Just then I ranked very high in Harvey’s estimation because one afternoon he had joined me at a large table of people eating lunch in the student center and I had happened to introduce him to a girl named Linda. Harvey came by my room that night, a fencing mask and two foils under his arm, to thank me for making the introduction. Without very much probing on my part, he revealed that Linda had long been the dream focus of Harvey’s moonlight walks. I didn’t say so, but I doubted that Linda spent much time in the moonlight thinking about Harvey. She was pretty enough to be a popular girl, which was a strike against Harvey since he was not so popular. Also, in spite of her clear skin and hazel eyes, Linda already had something matronly about her. She had slightly plump hips, a straight mouth, and a taste for plain dresses and bulky jewelry. I thought she was a girl who wanted to find, not romance, but a husband. And that was another strike against Harvey. Although he was all too much the husband type, nevertheless he wanted Love.

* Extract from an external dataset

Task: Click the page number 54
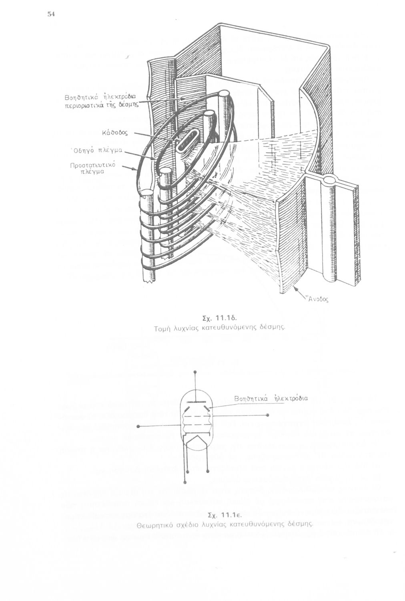[51, 14]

Harvey plagued Linda with phone calls until she finally agreed to let him take her to the symphony. The night agreed upon, a Friday, was the fifth night since the “Eat it, Moyer” craze had begun. Harvey had never understood what people got out of shouting at Moyer. The noise disturbed his listening to music, his studying, and his lonely midnight walks. “Who is Moyer anyway?” he asked me. “What’s he ever done to anyone?”
I said I didn’t know.
“I feel sorry for him,” Harvey said.
On Friday night, not long after dinner, I got a call in my room from Harvey. He was frantic. Something had gone wrong with his car and he asked if he could borrow mine. “I’ll bring the keys right over,” I said.

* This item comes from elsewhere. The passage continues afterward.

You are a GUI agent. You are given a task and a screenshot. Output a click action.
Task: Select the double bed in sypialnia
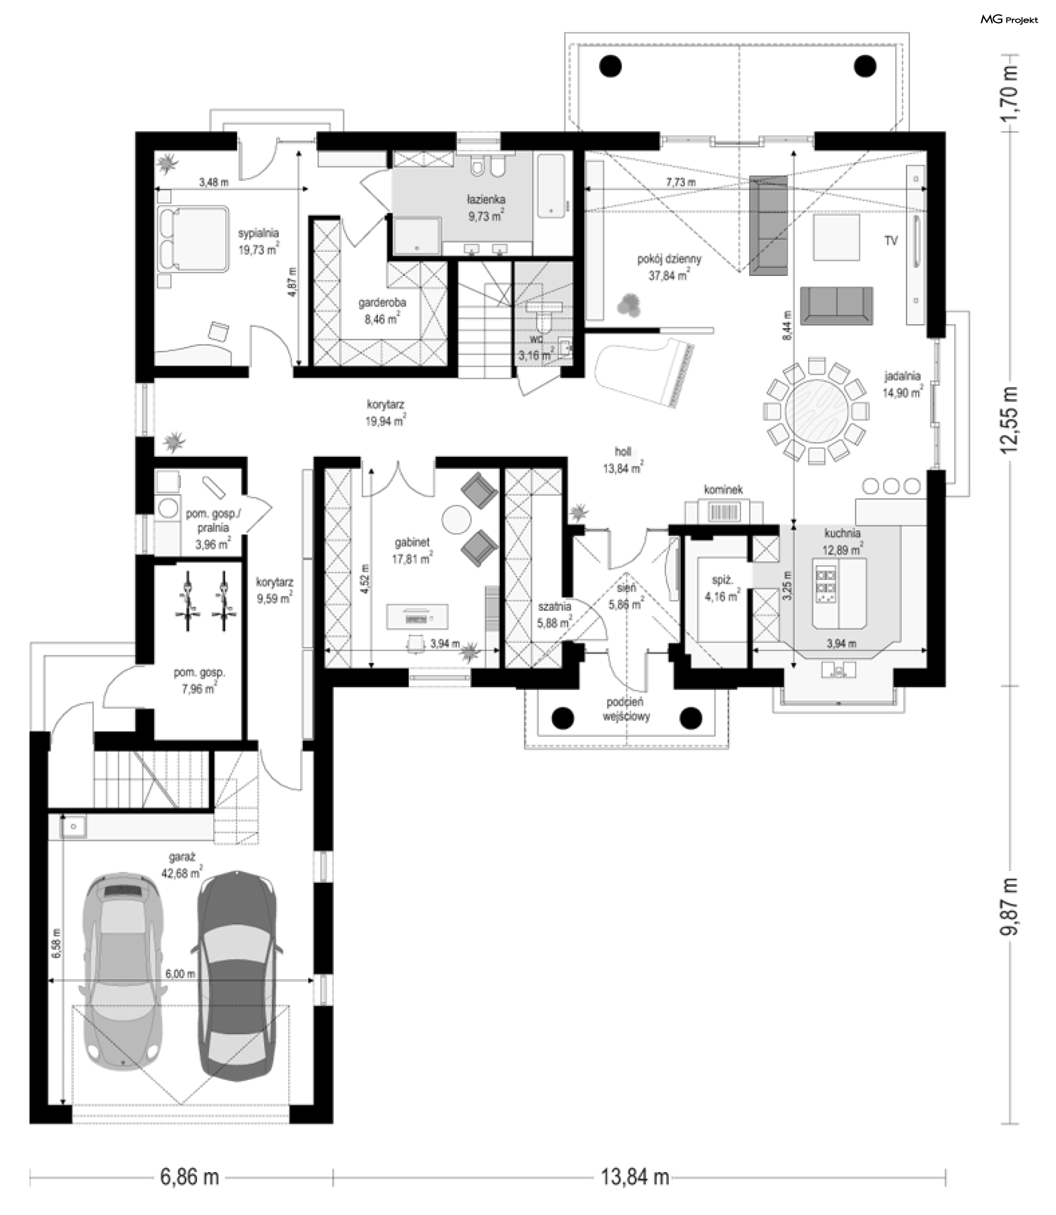click(x=193, y=239)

“Perfect. Thanks. If I’m not here when you come, I’ll be right back.”
When I got to the room, I could hear people inside, but the door was locked. I knocked loudly.
“Who’s there?” It was Mike’s voice.
“It’s Greg. I’ve got my car keys for Harvey.”
Nothing happened for a moment and I was about to pound on the door again, when Mike opened it just wide enough for me to squeeze by. Inside, the room was so heavy with ozone that my shirt immediately began crinkling with static electricity and my hair felt like it was standing straight up. Mike’s speakers, instead of hanging at the four corners of the ceiling, were now lined up on his workbench, which had been placed in front of a row of windows. The speakers were attached by thick wires to a group of malevolent-looking instruments with knobs the size of fists and huge tubes glowing vibrant red and yellow. Thick wires wrapped in electrician’s tape ran from these instruments to a portable generator near the opposite wall. Two engineers, one with an oscilloscope and the other with a soldering gun, stood waiting for instructions. “We’re gonna blast Moyer tonight,” Mike said. “Let’s get moving,” he snapped, and the two engineers jumped as if he’d been a drill sergeant.
In a few moments Harvey unlocked the door and came in. He was dressed in a dark suit, blue rep tie, wing tip oxfords and was carrying an umbrella. “Thanks,” he said when I handed him my keys. “I had to . . .” He was breathing heavily and stopped for a moment to catch his breath. “I had to get this,” holding up the umbrella, “from my car.” His forehead was covered with small beads, of sweat and his glasses were slightly fogged. He picked up the telephone and quickly dialed a number. “Linda,” he said, his breath still not under his complete control. “Listen. I’m sorry. I hope you’ll excuse me. I’m very sorry. But I’m going to be about five minutes late.”
Harvey’s wool suit crackled with static electricity when he hung up the phone. Thanking me profusely and explaining that since I had heard his conversation with Linda I would understand why he had to go immediately, Harvey put his umbrella under his arm as if he were carrying a sword and left the room.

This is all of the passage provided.